- _Activity_: Return every record in full. Match each one exactly.

Start of Block

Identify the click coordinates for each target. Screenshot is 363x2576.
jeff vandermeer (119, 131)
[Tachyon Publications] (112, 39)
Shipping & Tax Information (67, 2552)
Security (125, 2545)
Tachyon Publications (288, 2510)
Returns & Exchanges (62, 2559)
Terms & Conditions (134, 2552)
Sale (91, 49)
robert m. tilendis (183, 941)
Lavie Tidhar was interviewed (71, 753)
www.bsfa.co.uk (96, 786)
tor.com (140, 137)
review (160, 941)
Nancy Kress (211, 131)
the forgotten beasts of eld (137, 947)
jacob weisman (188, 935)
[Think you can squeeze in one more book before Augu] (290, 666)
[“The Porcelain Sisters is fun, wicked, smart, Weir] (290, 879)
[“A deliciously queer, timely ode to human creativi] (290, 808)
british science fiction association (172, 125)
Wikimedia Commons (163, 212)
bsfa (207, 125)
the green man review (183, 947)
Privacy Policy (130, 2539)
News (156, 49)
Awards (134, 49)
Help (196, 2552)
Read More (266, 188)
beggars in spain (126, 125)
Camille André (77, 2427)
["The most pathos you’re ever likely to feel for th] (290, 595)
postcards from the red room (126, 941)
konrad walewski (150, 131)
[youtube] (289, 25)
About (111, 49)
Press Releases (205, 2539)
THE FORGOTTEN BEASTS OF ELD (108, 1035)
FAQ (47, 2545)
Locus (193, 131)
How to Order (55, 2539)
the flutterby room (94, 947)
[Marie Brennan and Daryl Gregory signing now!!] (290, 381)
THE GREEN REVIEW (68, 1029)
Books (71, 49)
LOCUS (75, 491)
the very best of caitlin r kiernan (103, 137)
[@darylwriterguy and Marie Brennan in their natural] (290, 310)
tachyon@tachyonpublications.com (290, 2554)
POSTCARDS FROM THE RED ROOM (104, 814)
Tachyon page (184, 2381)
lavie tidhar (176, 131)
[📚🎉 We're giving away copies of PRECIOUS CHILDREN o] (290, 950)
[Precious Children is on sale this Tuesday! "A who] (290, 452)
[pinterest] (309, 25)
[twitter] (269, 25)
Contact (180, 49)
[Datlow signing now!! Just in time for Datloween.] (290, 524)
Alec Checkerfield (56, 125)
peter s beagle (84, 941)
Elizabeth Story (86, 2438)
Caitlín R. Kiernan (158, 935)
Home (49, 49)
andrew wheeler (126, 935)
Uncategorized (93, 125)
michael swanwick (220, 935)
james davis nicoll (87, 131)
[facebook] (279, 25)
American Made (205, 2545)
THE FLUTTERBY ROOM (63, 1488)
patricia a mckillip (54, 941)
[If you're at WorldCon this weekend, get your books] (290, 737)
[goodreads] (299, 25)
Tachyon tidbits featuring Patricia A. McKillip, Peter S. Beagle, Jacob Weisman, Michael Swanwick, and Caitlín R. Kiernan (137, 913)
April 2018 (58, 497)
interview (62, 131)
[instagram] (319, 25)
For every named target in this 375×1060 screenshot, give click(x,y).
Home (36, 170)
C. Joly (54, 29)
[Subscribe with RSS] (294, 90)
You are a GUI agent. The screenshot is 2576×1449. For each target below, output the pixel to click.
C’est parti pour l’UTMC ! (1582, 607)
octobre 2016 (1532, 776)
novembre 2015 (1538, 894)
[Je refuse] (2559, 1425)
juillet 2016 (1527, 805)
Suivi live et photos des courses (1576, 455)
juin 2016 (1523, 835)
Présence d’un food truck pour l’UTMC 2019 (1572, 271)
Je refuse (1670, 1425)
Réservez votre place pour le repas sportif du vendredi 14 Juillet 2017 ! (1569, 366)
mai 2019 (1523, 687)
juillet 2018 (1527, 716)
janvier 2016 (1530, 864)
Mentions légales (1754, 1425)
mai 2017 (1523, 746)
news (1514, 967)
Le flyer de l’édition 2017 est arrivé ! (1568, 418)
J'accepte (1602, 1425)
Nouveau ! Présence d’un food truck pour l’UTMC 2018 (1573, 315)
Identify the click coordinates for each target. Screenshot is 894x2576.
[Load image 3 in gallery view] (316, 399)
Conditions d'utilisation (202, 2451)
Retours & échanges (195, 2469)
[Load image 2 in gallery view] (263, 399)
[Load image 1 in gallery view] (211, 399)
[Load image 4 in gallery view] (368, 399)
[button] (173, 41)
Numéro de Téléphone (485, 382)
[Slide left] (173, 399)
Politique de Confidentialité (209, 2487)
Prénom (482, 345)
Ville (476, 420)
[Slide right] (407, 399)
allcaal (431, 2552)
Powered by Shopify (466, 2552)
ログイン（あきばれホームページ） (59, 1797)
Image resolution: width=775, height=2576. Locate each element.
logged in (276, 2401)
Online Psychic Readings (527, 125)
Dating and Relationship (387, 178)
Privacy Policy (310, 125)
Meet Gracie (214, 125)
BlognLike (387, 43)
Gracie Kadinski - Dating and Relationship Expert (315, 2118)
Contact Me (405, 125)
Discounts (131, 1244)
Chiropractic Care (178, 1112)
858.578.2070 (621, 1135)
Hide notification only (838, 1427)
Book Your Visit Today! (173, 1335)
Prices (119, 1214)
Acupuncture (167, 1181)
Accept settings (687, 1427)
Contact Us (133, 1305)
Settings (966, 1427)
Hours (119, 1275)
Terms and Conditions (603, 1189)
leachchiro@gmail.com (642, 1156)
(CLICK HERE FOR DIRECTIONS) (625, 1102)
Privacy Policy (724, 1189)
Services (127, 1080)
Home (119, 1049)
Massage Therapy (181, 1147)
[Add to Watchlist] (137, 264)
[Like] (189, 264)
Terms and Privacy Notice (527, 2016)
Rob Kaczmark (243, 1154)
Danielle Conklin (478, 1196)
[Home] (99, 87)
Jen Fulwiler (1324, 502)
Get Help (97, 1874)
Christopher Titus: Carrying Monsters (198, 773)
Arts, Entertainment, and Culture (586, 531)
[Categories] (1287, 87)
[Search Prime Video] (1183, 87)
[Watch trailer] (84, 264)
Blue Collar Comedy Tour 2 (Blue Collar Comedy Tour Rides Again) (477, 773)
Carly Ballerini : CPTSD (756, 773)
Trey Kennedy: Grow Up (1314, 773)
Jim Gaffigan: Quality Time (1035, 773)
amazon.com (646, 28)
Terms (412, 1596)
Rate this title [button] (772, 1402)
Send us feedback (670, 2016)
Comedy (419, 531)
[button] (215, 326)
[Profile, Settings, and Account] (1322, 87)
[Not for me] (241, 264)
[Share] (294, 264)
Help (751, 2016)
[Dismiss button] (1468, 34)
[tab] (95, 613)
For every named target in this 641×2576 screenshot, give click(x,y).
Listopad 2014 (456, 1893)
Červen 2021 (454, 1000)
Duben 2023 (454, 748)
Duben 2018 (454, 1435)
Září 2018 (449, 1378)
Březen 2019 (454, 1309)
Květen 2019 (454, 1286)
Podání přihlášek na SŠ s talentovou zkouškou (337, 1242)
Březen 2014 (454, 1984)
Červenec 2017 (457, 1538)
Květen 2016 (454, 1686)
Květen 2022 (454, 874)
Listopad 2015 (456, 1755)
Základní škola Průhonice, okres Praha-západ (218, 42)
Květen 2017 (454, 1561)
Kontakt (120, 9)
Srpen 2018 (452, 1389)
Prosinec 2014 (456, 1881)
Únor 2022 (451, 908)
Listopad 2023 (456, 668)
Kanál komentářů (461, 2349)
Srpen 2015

End of Block

- _Exercise result_:
Identify the click coordinates for each target. Screenshot is 363x2576.
jeff vandermeer (119, 131)
[Tachyon Publications] (112, 39)
Shipping & Tax Information (67, 2552)
Security (125, 2545)
Tachyon Publications (288, 2510)
Returns & Exchanges (62, 2559)
Terms & Conditions (134, 2552)
Sale (91, 49)
robert m. tilendis (183, 941)
Lavie Tidhar was interviewed (71, 753)
www.bsfa.co.uk (96, 786)
tor.com (140, 137)
review (160, 941)
Nancy Kress (211, 131)
the forgotten beasts of eld (137, 947)
jacob weisman (188, 935)
[Think you can squeeze in one more book before Augu] (290, 666)
[“The Porcelain Sisters is fun, wicked, smart, Weir] (290, 879)
[“A deliciously queer, timely ode to human creativi] (290, 808)
british science fiction association (172, 125)
Wikimedia Commons (163, 212)
bsfa (207, 125)
the green man review (183, 947)
Privacy Policy (130, 2539)
News (156, 49)
Awards (134, 49)
Help (196, 2552)
Read More (266, 188)
beggars in spain (126, 125)
Camille André (77, 2427)
["The most pathos you’re ever likely to feel for th] (290, 595)
postcards from the red room (126, 941)
konrad walewski (150, 131)
[youtube] (289, 25)
About (111, 49)
Press Releases (205, 2539)
THE FORGOTTEN BEASTS OF ELD (108, 1035)
FAQ (47, 2545)
Locus (193, 131)
How to Order (55, 2539)
the flutterby room (94, 947)
[Marie Brennan and Daryl Gregory signing now!!] (290, 381)
THE GREEN REVIEW (68, 1029)
Books (71, 49)
LOCUS (75, 491)
the very best of caitlin r kiernan (103, 137)
[@darylwriterguy and Marie Brennan in their natural] (290, 310)
tachyon@tachyonpublications.com (290, 2554)
POSTCARDS FROM THE RED ROOM (104, 814)
Tachyon page (184, 2381)
lavie tidhar (176, 131)
[📚🎉 We're giving away copies of PRECIOUS CHILDREN o] (290, 950)
[Precious Children is on sale this Tuesday! "A who] (290, 452)
[pinterest] (309, 25)
[twitter] (269, 25)
Contact (180, 49)
[Datlow signing now!! Just in time for Datloween.] (290, 524)
Alec Checkerfield (56, 125)
peter s beagle (84, 941)
Elizabeth Story (86, 2438)
Caitlín R. Kiernan (158, 935)
Home (49, 49)
andrew wheeler (126, 935)
Uncategorized (93, 125)
michael swanwick (220, 935)
james davis nicoll (87, 131)
[facebook] (279, 25)
American Made (205, 2545)
THE FLUTTERBY ROOM (63, 1488)
patricia a mckillip (54, 941)
[If you're at WorldCon this weekend, get your books] (290, 737)
[goodreads] (299, 25)
Tachyon tidbits featuring Patricia A. McKillip, Peter S. Beagle, Jacob Weisman, Michael Swanwick, and Caitlín R. Kiernan (137, 913)
April 2018 (58, 497)
interview (62, 131)
[instagram] (319, 25)
For every named target in this 375×1060 screenshot, give click(x,y).
Home (36, 170)
C. Joly (54, 29)
[Subscribe with RSS] (294, 90)
You are a GUI agent. The screenshot is 2576×1449. For each target below, output the pixel to click.
C’est parti pour l’UTMC ! (1582, 607)
octobre 2016 (1532, 776)
novembre 2015 (1538, 894)
[Je refuse] (2559, 1425)
juillet 2016 (1527, 805)
Suivi live et photos des courses (1576, 455)
juin 2016 (1523, 835)
Présence d’un food truck pour l’UTMC 2019 (1572, 271)
Je refuse (1670, 1425)
Réservez votre place pour le repas sportif du vendredi 14 Juillet 2017 ! (1569, 366)
mai 2019 (1523, 687)
juillet 2018 (1527, 716)
janvier 2016 (1530, 864)
Mentions légales (1754, 1425)
mai 2017 (1523, 746)
news (1514, 967)
Le flyer de l’édition 2017 est arrivé ! (1568, 418)
J'accepte (1602, 1425)
Nouveau ! Présence d’un food truck pour l’UTMC 2018 (1573, 315)
Identify the click coordinates for each target. Screenshot is 894x2576.
[Load image 3 in gallery view] (316, 399)
Conditions d'utilisation (202, 2451)
Retours & échanges (195, 2469)
[Load image 2 in gallery view] (263, 399)
[Load image 1 in gallery view] (211, 399)
[Load image 4 in gallery view] (368, 399)
[button] (173, 41)
Numéro de Téléphone (485, 382)
[Slide left] (173, 399)
Politique de Confidentialité (209, 2487)
Prénom (482, 345)
Ville (476, 420)
[Slide right] (407, 399)
allcaal (431, 2552)
Powered by Shopify (466, 2552)
ログイン（あきばれホームページ） (59, 1797)
Image resolution: width=775, height=2576. Locate each element.
logged in (276, 2401)
Online Psychic Readings (527, 125)
Dating and Relationship (387, 178)
Privacy Policy (310, 125)
Meet Gracie (214, 125)
BlognLike (387, 43)
Gracie Kadinski - Dating and Relationship Expert (315, 2118)
Contact Me (405, 125)
Discounts (131, 1244)
Chiropractic Care (178, 1112)
858.578.2070 (621, 1135)
Hide notification only (838, 1427)
Book Your Visit Today! (173, 1335)
Prices (119, 1214)
Acupuncture (167, 1181)
Accept settings (687, 1427)
Contact Us (133, 1305)
Settings (966, 1427)
Hours (119, 1275)
Terms and Conditions (603, 1189)
leachchiro@gmail.com (642, 1156)
(CLICK HERE FOR DIRECTIONS) (625, 1102)
Privacy Policy (724, 1189)
Services (127, 1080)
Home (119, 1049)
Massage Therapy (181, 1147)
[Add to Watchlist] (137, 264)
[Like] (189, 264)
Terms and Privacy Notice (527, 2016)
Rob Kaczmark (243, 1154)
Danielle Conklin (478, 1196)
[Home] (99, 87)
Jen Fulwiler (1324, 502)
Get Help (97, 1874)
Christopher Titus: Carrying Monsters (198, 773)
Arts, Entertainment, and Culture (586, 531)
[Categories] (1287, 87)
[Search Prime Video] (1183, 87)
[Watch trailer] (84, 264)
Blue Collar Comedy Tour 2 (Blue Collar Comedy Tour Rides Again) (477, 773)
Carly Ballerini : CPTSD (756, 773)
Trey Kennedy: Grow Up (1314, 773)
Jim Gaffigan: Quality Time (1035, 773)
amazon.com (646, 28)
Terms (412, 1596)
Rate this title [button] (772, 1402)
Send us feedback (670, 2016)
Comedy (419, 531)
[button] (215, 326)
[Profile, Settings, and Account] (1322, 87)
[Not for me] (241, 264)
[Share] (294, 264)
Help (751, 2016)
[Dismiss button] (1468, 34)
[tab] (95, 613)
For every named target in this 641×2576 screenshot, give click(x,y).
Listopad 2014 (456, 1893)
Červen 2021 (454, 1000)
Duben 2023 (454, 748)
Duben 2018 (454, 1435)
Září 2018 (449, 1378)
Březen 2019 (454, 1309)
Květen 2019 (454, 1286)
Podání přihlášek na SŠ s talentovou zkouškou (337, 1242)
Březen 2014 (454, 1984)
Červenec 2017 (457, 1538)
Květen 2016 (454, 1686)
Květen 2022 (454, 874)
Listopad 2015 (456, 1755)
Základní škola Průhonice, okres Praha-západ (218, 42)
Květen 2017 (454, 1561)
Kontakt (120, 9)
Srpen 2018 (452, 1389)
Prosinec 2014 (456, 1881)
Únor 2022 (451, 908)
Listopad 2023 (456, 668)
Kanál komentářů (461, 2349)
Srpen 2015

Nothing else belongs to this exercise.